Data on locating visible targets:
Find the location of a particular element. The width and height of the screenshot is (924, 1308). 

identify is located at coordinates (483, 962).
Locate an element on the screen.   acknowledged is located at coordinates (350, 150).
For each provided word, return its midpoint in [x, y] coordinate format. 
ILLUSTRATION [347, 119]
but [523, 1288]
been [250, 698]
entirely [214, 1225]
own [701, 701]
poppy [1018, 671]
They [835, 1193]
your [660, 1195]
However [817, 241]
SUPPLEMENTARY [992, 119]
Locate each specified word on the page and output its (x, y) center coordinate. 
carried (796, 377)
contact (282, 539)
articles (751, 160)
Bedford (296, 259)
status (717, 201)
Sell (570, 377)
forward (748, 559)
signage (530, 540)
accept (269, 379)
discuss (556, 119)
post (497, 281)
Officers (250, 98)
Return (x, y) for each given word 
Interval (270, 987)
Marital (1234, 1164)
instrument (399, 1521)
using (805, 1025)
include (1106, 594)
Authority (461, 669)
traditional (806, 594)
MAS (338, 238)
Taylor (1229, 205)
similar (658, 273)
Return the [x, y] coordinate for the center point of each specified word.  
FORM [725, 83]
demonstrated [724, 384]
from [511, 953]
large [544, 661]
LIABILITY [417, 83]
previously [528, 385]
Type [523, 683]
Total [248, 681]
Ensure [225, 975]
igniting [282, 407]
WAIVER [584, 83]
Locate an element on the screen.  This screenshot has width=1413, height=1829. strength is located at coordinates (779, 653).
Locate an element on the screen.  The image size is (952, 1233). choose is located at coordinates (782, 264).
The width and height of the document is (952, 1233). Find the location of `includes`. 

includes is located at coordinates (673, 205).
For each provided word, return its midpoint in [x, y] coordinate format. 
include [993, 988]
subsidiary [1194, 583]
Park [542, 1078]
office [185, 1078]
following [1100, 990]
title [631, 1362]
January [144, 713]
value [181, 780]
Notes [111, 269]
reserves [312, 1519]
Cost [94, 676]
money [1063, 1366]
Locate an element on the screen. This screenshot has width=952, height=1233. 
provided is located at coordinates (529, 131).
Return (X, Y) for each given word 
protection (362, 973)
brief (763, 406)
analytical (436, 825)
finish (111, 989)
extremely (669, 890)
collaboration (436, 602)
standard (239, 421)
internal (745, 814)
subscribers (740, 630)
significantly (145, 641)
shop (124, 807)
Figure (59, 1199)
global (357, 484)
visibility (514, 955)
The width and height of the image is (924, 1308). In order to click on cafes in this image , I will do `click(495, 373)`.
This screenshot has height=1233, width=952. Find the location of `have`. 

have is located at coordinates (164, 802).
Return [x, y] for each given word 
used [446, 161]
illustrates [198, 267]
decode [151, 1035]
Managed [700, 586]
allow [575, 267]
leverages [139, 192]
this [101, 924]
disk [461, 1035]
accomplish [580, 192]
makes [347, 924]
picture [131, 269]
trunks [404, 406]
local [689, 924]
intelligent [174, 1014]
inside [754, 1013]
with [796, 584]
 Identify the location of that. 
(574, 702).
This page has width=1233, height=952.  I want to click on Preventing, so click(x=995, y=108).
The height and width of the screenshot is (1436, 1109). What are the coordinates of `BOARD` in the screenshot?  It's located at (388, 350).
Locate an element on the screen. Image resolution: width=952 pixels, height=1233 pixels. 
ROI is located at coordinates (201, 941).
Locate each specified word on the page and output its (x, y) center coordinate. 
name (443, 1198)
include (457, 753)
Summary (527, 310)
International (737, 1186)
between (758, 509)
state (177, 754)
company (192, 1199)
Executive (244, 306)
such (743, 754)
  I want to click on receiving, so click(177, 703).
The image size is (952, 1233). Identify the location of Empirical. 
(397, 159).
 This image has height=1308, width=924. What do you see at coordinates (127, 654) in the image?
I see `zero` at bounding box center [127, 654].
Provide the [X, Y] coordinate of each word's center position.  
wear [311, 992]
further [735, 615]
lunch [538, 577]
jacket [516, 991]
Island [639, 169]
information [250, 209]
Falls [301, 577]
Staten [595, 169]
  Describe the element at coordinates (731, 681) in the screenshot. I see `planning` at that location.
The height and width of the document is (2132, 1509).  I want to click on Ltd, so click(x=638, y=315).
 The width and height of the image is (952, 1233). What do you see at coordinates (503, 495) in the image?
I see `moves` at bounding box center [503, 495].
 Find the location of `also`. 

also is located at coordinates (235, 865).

— WHAT NEEDS TO BE DONE —
Please reproduce the items above word for word, starting at the beginning of the items and ending with the line that contains "entirely [214, 1225]".

— CORRECT RESPONSE —
Find the location of a particular element. The width and height of the screenshot is (924, 1308). 

identify is located at coordinates (483, 962).
Locate an element on the screen.   acknowledged is located at coordinates (350, 150).
For each provided word, return its midpoint in [x, y] coordinate format. 
ILLUSTRATION [347, 119]
but [523, 1288]
been [250, 698]
entirely [214, 1225]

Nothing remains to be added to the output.